Sandra But something that is critical to look at now. So as we've seen with solar panels, timeframes have really collapsed in that industry. For electric cars sales are expected to rise at about 40% a year from now on. And we've talked on this podcast previously about incentives to buy electric vehicles.
Kai And people might replace their cars because they want a newer model before the lifespan of the battery is up. And also innovation in batteries might make quantum leaps, leading consumers again wanting to replace old cars with new ones. So something that regulators and industry bodies as a whole will have to take care of.
Sandra So a very timely story. But that's all we have time for today.
Kai Thanks for listening.
Sandra Thanks for listening.
Outro This was The Future, This Week, an initiative of The University of Sydney Business School. Sandra Peter is the Director of Sydney Business Insights and Kai Riemer is Professor of Information Technology and Organisation. Connect with us on LinkedIn, Twitter and Flipboard, and subscribe, like or leave us a rating wherever you get your podcasts. If you have any weird and wonderful topics for us to discuss, send them to firstname.lastname@example.org.

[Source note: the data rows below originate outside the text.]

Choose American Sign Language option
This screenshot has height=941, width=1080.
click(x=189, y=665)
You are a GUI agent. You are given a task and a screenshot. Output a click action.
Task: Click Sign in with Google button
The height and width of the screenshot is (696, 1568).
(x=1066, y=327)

Kai And of course, it's not the only colour. There's also...
Sandra We're not doing all the colours.
Kai And there will of course be additional colours. The company says that Luscious Red is “hyper real,” “immersive,” and “sensorial"...
We're not doing additional colours.
Kai There are additional colours. Sundial is “authentic,” “humble,” and “organic.”
Sandra We are not doing additional colours.
Kai Tranquil Blue "evokes a sense of clear and calm stillness".
Sandra We're not doing additional colours.
Kai Yeah. Verdigris is invigorating and straddles retro and digital aesthetics.
Sandra So Digital Lavender is the colour for 2023.
Kai Absolutely, but so is Luscious Red, Sundial, Tronq, trank, Tranquil Blue and Verdigris. You should check them out. They're all online. We put a link in the shownotes.